▶ SET OF TASKS:
1 – Reproduce word for word the part of the blog post about the class with no test, starting at "In my one class" and ending at "shouted back joyfully.".
2 – In the blog post about the class with no test, what did the teacher hold up after the students cheered?

▶ TEXT SECTION:
● ● ● ● ●

Wednesday, January 18, 2006

No test

In my one class today my students wanted to know if there would be a test. I was a bit surprised that they were asking. If there was going to be a test I would have told them weeks ago. Do their other teachers spring tests on them a week before the end of semester?

I've had it up to here with tests. I don't have to do them at this place, so I don't. And besides, with this particular class, what have they learned that I can test? I could ask them to make a sentence with the word diarrhea in it, I suppose, but they'd get the grammar wrong. (She is diarrhea. See here and here for previous posts about this class.)

"No," I said. "No test."

They cheered wildly, and I held up the forms for the teacher evaluation survey.

"AND THAT MEANS YOU SHOULD GIVE ME TOP MARKS FOR THESE!" I shouted over the general happy uproar.

"YES! YES!" they shouted back joyfully.

● ● ● ● ●

▶ DATASET SECTION:
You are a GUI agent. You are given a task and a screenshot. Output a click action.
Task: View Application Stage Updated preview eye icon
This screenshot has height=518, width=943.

● ● ● ● ●

▶ RESPONSES IN ORDER:
1 –
In my one class today my students wanted to know if there would be a test. I was a bit surprised that they were asking. If there was going to be a test I would have told them weeks ago. Do their other teachers spring tests on them a week before the end of semester?

I've had it up to here with tests. I don't have to do them at this place, so I don't. And besides, with this particular class, what have they learned that I can test? I could ask them to make a sentence with the word diarrhea in it, I suppose, but they'd get the grammar wrong. (She is diarrhea. See here and here for previous posts about this class.)

"No," I said. "No test."

They cheered wildly, and I held up the forms for the teacher evaluation survey.

"AND THAT MEANS YOU SHOULD GIVE ME TOP MARKS FOR THESE!" I shouted over the general happy uproar.

"YES! YES!" they shouted back joyfully.

2 – The forms for the teacher evaluation survey.